**TEXT EXTRACT:**
------------------------------------

The current leading effort in inpainting that we have been able to identify is a paper from ETH Zurich called RePaint  [3]. RePaint proposes a Markov Chain based random walk to add Gaussian noise to an input image followed by a reverse walk to denoise the masked portion of the image. This way, RePaint is able to remove the dependency on the specific mask distribution used to train the model by utilizing a pre-trained Denoising Diffusion Probabilistic Model (DDPM) to denoise pixels inside an arbitrary mask alongside their context (the unmasked portion of the original image with similar noise). Thus, RePaint gets around the lack of mask generalization all without even needing a training process by simply adjusting the input to an existing pre-trained DDPM. To add more semantic variance to the model’s output, the RePaint authors proposed a resampling step during the reversed random walk. In the resampling step, Gaussian noise is added back to a partially denoised combination of the learned masked region and noisy input unmasked region. This noisier combination is autoregressive and is passed into the DDPM a fixed number of times to extract the full benefit of the DDPM’s stochasticity, which is explained in further detail in Section 3.3.

In short, RePaint emphasizes denoising on the masked region while using the unmasked region mostly as a reference that provides context for the image. This results in very natural looking inpainted images which were evaluated higher than state-of-the-art models for a wide variety of mask distributions. Uniquely, RePaint is more creative with the objects it is able to inpaint while still allowing its final outputs to be semantically correct  [3].

One unique feature of RePaint is that it often introduces random objects in its generated regions. Although these objects still often look natural and semantically correct, their randomness may be unwanted in many situations. For example, a lizard is generated when a person wants to remove a human hand from a portion of an image. We aim to allow RePaint to maintain its level of performance and semantic correctness while allowing for more control over what exactly gets generated, particularly in the masked region. RePaint currently does not take into consideration any preferences for what should be inpainted. There is also no clear interface that is best suited for providing the context/information to the model on what our preferred inpaint will contain.

------------------------------------

(Pointing records for text and page elements)

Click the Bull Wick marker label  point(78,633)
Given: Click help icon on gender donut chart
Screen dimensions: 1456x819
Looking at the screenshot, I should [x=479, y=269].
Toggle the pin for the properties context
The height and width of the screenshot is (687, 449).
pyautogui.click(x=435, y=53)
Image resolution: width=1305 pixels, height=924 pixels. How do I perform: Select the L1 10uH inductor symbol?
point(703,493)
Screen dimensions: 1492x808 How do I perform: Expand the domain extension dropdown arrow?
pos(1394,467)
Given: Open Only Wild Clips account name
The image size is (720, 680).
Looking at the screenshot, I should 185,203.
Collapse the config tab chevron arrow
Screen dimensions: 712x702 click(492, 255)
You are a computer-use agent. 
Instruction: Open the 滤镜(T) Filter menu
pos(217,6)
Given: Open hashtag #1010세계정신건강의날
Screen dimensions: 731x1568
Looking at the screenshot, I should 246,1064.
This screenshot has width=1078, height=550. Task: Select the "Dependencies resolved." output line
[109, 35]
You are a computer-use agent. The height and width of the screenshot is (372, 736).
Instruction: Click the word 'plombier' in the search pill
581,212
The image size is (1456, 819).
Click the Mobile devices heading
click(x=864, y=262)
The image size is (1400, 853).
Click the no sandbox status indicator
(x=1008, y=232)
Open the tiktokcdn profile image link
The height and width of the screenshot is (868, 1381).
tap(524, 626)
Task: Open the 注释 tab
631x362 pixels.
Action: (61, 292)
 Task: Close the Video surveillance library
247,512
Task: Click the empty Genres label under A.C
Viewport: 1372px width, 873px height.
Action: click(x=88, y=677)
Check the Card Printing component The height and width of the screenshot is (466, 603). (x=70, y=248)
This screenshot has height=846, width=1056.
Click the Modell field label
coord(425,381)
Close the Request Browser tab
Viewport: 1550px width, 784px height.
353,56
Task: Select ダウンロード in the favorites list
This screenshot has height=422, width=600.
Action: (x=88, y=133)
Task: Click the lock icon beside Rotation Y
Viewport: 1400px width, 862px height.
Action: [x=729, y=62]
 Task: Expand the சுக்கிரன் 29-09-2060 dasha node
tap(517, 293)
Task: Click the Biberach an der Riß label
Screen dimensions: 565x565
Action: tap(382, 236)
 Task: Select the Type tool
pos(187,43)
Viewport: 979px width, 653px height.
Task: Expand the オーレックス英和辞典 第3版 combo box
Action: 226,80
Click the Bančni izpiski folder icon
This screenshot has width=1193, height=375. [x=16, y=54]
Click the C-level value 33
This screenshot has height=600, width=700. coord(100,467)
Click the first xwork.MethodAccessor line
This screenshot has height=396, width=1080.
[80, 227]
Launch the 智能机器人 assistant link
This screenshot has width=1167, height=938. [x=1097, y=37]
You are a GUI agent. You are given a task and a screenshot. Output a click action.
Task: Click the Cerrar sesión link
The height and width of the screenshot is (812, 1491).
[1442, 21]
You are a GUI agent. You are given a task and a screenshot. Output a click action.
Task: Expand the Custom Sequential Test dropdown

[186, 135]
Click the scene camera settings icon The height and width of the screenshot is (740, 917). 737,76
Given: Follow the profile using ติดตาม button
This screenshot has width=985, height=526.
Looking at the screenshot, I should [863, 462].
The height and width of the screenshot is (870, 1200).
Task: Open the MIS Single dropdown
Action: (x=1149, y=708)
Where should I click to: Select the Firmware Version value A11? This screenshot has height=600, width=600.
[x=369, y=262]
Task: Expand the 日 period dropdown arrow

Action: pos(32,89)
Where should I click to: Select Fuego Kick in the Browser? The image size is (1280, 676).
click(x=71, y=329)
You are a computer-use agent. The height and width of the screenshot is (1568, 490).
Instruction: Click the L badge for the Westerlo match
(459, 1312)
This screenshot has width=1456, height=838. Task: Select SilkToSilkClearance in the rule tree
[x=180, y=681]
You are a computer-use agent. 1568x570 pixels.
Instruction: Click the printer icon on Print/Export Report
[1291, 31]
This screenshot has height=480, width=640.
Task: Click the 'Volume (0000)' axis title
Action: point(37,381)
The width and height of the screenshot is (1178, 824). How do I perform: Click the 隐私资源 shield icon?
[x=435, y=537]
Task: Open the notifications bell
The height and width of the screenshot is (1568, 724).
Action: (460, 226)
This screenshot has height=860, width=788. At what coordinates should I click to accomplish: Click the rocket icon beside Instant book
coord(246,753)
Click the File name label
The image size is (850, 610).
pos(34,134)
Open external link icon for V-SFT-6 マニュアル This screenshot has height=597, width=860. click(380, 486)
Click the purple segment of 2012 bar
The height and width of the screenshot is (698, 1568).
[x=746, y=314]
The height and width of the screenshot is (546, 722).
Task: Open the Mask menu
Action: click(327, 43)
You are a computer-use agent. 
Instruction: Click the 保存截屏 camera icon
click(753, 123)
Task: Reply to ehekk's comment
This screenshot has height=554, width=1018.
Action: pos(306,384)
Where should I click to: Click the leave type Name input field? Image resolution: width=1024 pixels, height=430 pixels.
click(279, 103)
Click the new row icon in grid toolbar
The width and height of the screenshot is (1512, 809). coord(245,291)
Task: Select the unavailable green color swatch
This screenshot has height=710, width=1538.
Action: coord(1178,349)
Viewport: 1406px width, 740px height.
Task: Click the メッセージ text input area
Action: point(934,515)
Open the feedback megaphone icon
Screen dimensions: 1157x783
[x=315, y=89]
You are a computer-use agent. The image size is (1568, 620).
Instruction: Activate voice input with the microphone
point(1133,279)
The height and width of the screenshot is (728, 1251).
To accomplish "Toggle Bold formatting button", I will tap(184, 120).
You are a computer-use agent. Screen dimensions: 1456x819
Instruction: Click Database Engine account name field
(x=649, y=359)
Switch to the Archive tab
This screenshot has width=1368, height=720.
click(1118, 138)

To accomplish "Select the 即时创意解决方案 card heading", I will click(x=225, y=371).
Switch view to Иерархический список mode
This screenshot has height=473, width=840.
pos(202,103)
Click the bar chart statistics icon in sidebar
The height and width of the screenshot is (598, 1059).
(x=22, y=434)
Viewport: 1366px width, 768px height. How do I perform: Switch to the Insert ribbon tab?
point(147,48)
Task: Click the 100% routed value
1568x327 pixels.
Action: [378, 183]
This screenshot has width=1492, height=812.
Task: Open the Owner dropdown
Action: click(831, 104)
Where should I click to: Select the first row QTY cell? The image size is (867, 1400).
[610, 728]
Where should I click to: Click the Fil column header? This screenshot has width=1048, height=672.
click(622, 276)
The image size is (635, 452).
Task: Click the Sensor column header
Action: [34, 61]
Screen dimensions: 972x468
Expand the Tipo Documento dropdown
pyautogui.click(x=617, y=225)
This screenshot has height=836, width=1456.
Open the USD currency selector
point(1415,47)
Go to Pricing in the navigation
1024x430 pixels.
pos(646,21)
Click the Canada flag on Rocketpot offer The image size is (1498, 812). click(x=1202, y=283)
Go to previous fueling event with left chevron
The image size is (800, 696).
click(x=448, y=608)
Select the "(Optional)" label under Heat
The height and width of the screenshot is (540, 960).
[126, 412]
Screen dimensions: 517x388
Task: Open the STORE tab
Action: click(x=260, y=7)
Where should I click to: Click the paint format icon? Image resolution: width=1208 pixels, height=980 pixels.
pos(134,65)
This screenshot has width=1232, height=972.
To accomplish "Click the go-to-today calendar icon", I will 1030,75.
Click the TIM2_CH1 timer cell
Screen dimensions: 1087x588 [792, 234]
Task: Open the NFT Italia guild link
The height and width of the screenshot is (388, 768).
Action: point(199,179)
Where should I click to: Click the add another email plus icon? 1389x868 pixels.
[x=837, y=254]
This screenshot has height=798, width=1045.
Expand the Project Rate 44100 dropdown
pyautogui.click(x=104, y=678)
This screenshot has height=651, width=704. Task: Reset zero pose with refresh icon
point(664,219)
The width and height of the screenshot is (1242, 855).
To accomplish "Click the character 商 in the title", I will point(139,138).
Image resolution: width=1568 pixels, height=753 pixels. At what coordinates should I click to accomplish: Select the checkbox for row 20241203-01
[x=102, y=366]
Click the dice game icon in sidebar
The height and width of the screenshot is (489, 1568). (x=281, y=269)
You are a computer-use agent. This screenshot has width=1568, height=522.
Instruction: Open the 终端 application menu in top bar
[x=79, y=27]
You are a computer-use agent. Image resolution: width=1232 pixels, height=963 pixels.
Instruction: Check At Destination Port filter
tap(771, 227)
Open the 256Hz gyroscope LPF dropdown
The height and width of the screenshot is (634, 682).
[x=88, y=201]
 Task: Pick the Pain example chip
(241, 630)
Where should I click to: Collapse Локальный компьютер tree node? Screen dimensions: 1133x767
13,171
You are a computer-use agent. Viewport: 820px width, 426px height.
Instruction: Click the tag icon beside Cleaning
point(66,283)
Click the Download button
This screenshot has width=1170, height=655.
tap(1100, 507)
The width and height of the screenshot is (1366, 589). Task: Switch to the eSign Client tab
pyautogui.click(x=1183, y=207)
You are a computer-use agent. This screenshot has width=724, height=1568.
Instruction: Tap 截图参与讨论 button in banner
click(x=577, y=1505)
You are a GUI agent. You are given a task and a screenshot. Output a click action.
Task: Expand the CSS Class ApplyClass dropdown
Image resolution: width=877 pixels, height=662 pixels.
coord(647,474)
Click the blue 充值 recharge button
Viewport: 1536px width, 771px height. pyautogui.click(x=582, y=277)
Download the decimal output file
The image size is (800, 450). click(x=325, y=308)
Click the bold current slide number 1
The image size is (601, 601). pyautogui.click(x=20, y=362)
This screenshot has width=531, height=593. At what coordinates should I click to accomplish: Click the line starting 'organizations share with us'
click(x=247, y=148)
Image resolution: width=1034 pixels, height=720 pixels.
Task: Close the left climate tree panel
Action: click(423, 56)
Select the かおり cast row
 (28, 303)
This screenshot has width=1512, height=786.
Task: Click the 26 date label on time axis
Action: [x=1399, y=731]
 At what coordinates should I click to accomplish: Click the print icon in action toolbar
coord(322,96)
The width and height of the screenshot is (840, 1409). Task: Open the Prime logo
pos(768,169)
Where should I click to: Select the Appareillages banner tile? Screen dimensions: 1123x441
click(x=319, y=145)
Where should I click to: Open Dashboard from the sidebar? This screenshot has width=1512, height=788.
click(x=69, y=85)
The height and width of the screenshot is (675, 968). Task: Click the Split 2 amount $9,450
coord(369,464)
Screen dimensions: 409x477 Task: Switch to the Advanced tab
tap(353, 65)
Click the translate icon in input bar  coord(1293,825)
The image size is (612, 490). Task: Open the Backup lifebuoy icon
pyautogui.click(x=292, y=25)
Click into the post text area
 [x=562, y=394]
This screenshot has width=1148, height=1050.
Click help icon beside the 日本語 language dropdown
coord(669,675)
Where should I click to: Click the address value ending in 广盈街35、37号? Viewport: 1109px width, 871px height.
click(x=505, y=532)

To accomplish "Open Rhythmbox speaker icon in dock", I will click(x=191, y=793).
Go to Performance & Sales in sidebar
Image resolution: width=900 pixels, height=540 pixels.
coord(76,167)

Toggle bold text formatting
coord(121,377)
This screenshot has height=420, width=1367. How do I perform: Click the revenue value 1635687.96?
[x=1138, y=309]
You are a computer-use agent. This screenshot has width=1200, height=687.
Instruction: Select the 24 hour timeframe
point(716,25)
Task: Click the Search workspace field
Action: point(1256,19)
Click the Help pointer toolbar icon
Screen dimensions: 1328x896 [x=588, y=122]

------------------------------------

**GIVEN REQUEST:**
Continue the passage on RePaint and image inpainting, beginning after its final sentence.

**FINAL RESULT:**
Thus, our goal is to extend the abilities of RePaint such that in addition to taking in a mask and an image, it can also take in information regarding what is preferred to be inpainted. There are countless options: providing a textual description of what our target inpaint contains, an image of a preferred object to be generated, a dataset of acceptable objects that will allow the model to choose the most suitable option, etc.

One benefit of RePaint is that it is only modifying the denoising step of an existing pre-trained diffusion model. This also means that we would not need to label any data or train the model, making it quite straightforward to try a large variety of these options for providing our preferred inpainted object and evaluating each approach. We will initially focus on evaluating the performance of RePaint when it is given just a single image containing what we want to be inpainted into the masked region. This will be done by providing the target image (i.e. a cutout of a dog) in the sampling (denoising) step of the RePaint algorithm similar to how the current algorithm provides a reference to the original unmasked region. In short, we will create a new pipeline where given the scene background, mask, and a third image representing a ”target” object, RePaint will inpaint the occluded portion of the scene with an instance of the ”target” object in a sensible manner.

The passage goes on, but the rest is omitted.